Прежде всего, мы объявили, что симметрия объекта — это преобразование, сохраняющее сам объект и его свойства. Затем мы сделали решающий шаг: перенесли внимание с объекта как такового на множество всех его симметрий. В случае квадратного стола это множество из четырех элементов (вращения на углы, кратные 90 градусам), а множество симметрий круглого стола бесконечно велико (все точки окружности). Наконец, мы описали точные правила, которые всегда выполняются в этих наборах симметрий: две симметрии можно сложить и получить в результате третью симметрию; обязательно должен существовать тождественный элемент; для каждой симметрии существует обратная. Таким образом, мы пришли к математической концепции группы.

Группа симметрий — это абстрактный объект, совершенно не похожий на те реальные объекты, о которых шла речь в начале нашего разговора. В отличие от самого стола, невозможно потрогать или подержать в руках множество его симметрий. Однако мы можем вообразить его, нарисовать его элементы, изучить и обсудить это множество. Кроме того, у каждого элемента такого абстрактного множества есть точное и конкретное значение: он представляет одно из возможных преобразований реального объекта — его симметрию.

Математика — это наука, изучающая подобные абстрактные объекты и концепции.

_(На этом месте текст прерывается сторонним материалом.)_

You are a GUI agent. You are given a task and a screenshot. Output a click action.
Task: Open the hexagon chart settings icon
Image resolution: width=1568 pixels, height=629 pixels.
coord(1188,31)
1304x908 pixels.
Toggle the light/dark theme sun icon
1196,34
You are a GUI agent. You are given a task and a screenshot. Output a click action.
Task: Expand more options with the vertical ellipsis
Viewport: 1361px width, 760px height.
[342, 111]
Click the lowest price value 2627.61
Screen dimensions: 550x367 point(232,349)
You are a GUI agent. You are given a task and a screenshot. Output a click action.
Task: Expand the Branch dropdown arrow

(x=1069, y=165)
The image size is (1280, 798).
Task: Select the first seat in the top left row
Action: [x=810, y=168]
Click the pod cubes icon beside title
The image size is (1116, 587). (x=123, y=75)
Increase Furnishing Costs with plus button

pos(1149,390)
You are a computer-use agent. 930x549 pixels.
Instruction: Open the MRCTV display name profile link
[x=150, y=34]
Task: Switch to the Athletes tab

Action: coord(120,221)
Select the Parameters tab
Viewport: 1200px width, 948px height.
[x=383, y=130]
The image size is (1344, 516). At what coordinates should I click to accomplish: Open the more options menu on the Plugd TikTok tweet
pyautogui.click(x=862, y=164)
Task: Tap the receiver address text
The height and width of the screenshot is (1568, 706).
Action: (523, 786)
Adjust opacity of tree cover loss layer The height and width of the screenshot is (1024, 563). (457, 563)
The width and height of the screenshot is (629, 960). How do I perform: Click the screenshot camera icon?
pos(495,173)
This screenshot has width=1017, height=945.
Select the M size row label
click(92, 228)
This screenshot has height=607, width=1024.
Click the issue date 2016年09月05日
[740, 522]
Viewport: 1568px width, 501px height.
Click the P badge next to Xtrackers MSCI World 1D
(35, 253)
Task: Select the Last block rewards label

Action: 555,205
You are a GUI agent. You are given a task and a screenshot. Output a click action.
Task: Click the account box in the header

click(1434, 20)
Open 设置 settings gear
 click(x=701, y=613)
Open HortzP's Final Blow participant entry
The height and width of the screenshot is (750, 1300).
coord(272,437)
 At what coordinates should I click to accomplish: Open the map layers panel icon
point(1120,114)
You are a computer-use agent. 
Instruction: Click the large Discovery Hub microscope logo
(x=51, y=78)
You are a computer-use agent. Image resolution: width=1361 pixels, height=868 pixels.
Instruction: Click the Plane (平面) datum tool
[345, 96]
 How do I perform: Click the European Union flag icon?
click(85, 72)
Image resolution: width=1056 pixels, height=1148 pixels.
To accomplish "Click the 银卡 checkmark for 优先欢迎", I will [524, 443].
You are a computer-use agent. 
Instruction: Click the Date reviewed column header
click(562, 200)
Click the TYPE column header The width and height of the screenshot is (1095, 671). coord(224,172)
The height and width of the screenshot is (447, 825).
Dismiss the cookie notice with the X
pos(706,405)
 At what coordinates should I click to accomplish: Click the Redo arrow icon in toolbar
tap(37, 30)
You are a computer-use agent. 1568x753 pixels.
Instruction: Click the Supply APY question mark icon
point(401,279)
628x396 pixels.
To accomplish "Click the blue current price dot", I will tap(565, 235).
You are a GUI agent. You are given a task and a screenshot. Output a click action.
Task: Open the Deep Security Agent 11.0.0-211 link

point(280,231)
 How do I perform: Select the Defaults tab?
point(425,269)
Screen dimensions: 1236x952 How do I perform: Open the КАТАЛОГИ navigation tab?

Опыт показывает, что симметрия — это основополагающий, руководящий принцип законов природы. Например, снежинка принимает форму идеального шестиугольника, потому что, как выясняется, это состояние с минимальной энергией, в котором способны кристаллизоваться молекулы воды.

Набор симметрий снежинки составляют вращения на углы, кратные 60 градусам, то есть на 60, 120, 180, 240, 300 и 360 градусов (последнее эквивалентно повороту на 0 градусов). Помимо этого, мы можем «перевернуть» снежинку относительно каждой из шести осей, соответствующих этим углам. Все эти вращения и перевороты сохраняют форму и позицию снежники; следовательно, они являются ее симметриями.

Если перевернуть бабочку, то она будет лежать перед нами кверху лапками. Поскольку с одной стороны у нее растут лапки, а с другой их нет, то переворот, строго говоря, не является симметрией бабочки. Когда мы говорим, что бабочка симметрична, мы имеем в виду ее идеализированную версию, у которой передняя и задняя стороны абсолютно идентичны (в отличие от брюшка и спинки настоящей бабочки). В таком идеализированном представлении переворот бабочки попросту меняет местами левое и правое крылышки и, следовательно, становится симметрией. (Также можно представить замену правого крылышка на левое и наоборот без переворота бабочки кверху лапками.)

Это вынуждает нас поднять важный вопрос: в природе существует множество объектов, обладающих приблизительной симметрией. Настоящий стол не идеально круглый или квадратный, живая бабочка выглядит по-разному при взгляде на нее сверху и снизу, левая и правая стороны человеческого тела также различаются. Однако даже в подобных ситуациях бывает полезно абстрагироваться от несовершенства реального мира и рассматривать идеализированные версии или модели объектов: идеально круглый стол или изображение бабочки, на котором спинка ничем не отличается от брюшка. Это дает нам возможность исследовать симметрии идеализированных объектов, а полученные на основе такого анализа результаты мы затем можем скорректировать с учетом отличий реальных объектов от их моделей.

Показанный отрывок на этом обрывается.